> ABOUT THIS EXERCISE: Every line from the line containing "Click the Total de Emisiones blue card" through the end of the data is to be reproduced exactly, excluding pictures.
━━ DATA FOR ANALYSIS ━━
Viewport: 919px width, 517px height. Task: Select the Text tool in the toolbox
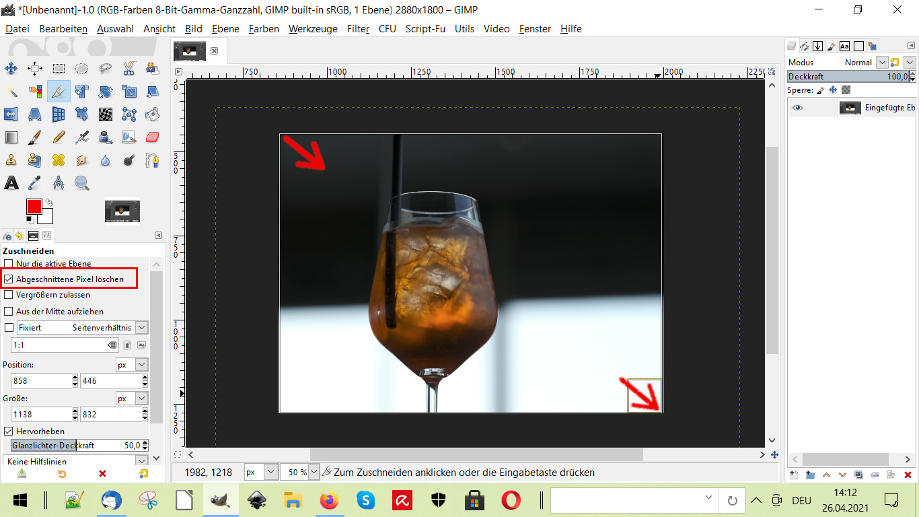[x=11, y=183]

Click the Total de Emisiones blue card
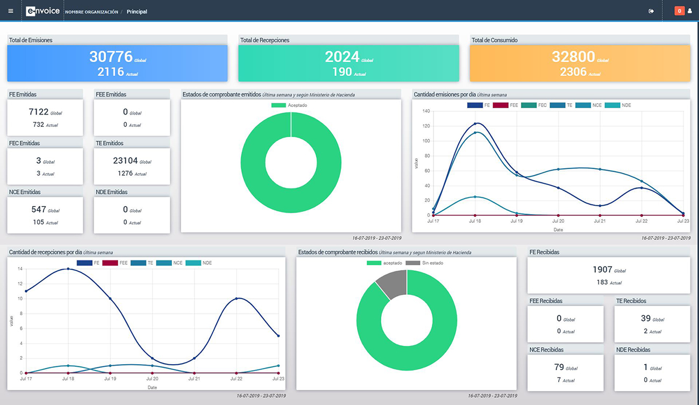click(117, 63)
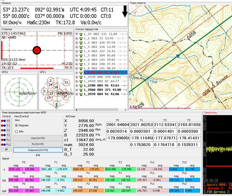Toggle the Fc1 control channel button
Viewport: 232px width, 196px height.
coord(9,140)

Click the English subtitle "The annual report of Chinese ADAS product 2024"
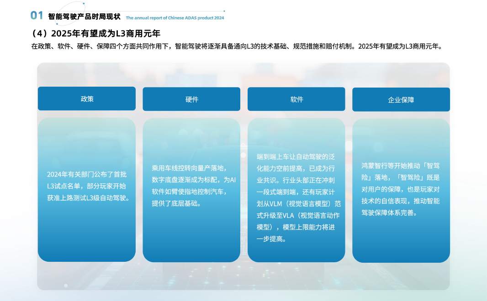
━━━
> ANSWER SPACE:
Click the Total de Emisiones blue card
click(117, 63)
Toggle the Fc1 control channel button
Viewport: 232px width, 196px height.
coord(9,140)

Click the English subtitle "The annual report of Chinese ADAS product 2024"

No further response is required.